Different parts of the spectrum serve different health purposes. X-rays have been in routine use in medical care for over a century, being used 6 months after Roentgen’s discovery to identify bullets in wounded soldiers. Other segments of the spectrum are not as often considered for their utility in medicine, yet those uses are no less essential for healthcare to function. For example, radio waves are still utilized by many health systems using pager systems. They still have advantages over cellphones as they can travel (relatively) long distances and pass through solid objects like buildings and trees, and even receive messages in hospital basements and through lead-lined walls in radiology departments. Microwaves have higher data rates than radio waves and are often used for satellite communications, internet access, and other communications. Microwave energy has also been used in medical treatments for over 40 years, and there are a number of applications in use including tissue ablation, and also in applications such as sterilization. Infrared is of course closely associated with heat sources, and is widely applied in noncontact thermometers, and in screening equipment in waiting rooms and entrances to facilities. Infrared light can be used to help treat conditions such as pain and is widely used as part of rehabilitation therapy, and by others to aid in wound and tissue healing. It has also been adopted in some surgical systems to help visualize blood vessels and tissue perfusion, with the ability to discern relative levels of perfusion and blood flow, and so has applications from disciplines as varied as reconstructive surgery and cancer surgery, to stroke care and vascular surgery. Gamma rays are also familiar to the practicing urologist, as many will have had questions from patients on the “gamma-knife” surgeries performed by radiation oncology colleagues. Gamma rays have the shortest wavelengths and greatest energy on the electromagnetic spectrum, and owing to their properties, are widely used in tissue destruction (or radiation therapy). Gamma rays when administered in sufficient doses are also lethal to prions, viruses, bacteria, and other microorganisms, and so are also used to sterilize medical equipment. Gamma rays are also used in nuclear medical imaging techniques such as positron emission tomography (PET) imaging.

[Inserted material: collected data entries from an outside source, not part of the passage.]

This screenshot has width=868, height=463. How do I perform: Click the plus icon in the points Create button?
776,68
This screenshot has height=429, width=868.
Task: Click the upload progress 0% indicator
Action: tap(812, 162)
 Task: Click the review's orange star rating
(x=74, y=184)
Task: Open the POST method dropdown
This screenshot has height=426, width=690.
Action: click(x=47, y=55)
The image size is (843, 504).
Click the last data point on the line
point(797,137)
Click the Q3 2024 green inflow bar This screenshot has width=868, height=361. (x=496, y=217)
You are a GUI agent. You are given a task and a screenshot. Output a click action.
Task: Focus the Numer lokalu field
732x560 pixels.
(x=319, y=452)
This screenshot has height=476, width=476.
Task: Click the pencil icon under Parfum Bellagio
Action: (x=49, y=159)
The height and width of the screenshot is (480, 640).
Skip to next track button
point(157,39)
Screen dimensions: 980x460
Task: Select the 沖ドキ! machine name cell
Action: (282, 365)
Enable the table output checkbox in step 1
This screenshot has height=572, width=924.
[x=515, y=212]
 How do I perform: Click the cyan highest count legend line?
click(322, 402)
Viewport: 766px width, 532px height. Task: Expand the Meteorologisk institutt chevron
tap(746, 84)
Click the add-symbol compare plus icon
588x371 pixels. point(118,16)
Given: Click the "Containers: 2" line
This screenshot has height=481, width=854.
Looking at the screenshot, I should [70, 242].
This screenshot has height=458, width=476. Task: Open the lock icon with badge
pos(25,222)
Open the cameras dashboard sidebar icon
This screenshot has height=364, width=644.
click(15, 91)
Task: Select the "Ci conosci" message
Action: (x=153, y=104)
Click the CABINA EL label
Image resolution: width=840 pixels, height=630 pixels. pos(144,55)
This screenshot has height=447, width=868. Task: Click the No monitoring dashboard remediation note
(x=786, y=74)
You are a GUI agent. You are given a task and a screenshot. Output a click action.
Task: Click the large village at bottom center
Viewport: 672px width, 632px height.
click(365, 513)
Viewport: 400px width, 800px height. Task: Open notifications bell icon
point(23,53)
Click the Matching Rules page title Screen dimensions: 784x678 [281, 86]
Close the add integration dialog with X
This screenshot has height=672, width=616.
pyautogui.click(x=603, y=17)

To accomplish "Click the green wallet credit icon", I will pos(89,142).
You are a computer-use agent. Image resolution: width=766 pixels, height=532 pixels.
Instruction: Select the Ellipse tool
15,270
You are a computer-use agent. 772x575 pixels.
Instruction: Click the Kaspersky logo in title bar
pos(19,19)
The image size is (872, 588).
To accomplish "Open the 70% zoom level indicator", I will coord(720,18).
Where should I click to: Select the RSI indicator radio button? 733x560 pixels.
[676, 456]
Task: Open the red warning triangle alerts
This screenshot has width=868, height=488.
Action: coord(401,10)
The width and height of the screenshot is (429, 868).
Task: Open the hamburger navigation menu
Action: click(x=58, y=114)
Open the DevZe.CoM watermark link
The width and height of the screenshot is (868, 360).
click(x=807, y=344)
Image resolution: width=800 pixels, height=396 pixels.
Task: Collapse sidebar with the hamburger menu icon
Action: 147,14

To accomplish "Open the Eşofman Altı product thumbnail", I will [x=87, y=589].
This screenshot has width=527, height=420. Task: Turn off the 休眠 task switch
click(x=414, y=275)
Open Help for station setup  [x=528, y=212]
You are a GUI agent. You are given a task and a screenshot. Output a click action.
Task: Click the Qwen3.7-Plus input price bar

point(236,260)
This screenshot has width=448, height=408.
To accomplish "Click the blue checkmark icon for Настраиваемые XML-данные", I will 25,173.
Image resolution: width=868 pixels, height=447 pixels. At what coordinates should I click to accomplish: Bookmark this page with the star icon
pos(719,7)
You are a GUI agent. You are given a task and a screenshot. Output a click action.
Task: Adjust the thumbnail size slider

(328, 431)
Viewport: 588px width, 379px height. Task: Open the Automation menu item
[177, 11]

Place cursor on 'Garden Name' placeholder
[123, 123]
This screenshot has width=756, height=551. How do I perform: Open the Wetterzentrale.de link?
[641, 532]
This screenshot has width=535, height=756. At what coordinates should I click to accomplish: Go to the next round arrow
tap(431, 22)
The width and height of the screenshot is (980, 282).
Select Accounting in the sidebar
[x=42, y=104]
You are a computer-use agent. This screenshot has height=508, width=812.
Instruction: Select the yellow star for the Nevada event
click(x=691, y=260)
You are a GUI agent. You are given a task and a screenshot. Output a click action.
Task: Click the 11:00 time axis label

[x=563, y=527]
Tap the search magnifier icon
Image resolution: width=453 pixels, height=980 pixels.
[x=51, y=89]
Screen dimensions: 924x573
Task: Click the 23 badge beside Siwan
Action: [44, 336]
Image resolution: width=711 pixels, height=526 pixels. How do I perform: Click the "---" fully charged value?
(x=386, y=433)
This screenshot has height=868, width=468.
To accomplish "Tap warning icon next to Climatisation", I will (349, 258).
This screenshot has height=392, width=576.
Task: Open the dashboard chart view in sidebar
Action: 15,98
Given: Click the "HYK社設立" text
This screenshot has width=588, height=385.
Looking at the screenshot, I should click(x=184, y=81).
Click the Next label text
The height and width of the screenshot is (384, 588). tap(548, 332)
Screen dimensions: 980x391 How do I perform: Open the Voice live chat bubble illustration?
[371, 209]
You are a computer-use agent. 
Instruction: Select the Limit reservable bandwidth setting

Risks of electromagnetic radiation to patients—long-term exposure to different parts of the spectrum
This section briefly addresses what is known of the health effects of exposure to electromagnetic radiation, as there is ongoing concern among the general public. While the effects of exposure to gamma rays, X-rays, ultraviolet, visible light, and infrared light and their role in disease and medical applications are better understood, those of longer wavelengths are usually the subject of public concern. In response to these concerns, the International EMF Project was launched. It is a research initiative of the World Health Organization (WHO). The project was established in 1996 in response to public concern about possible health effects of exposure to electromagnetic fields (EMFs). The project’s objective is to assess the scientific evidence of possible health effects of EMF in the frequency range from 0 to 300 GHz—in other words, as far along the spectrum as microwaves ( Fig. 4.1 ).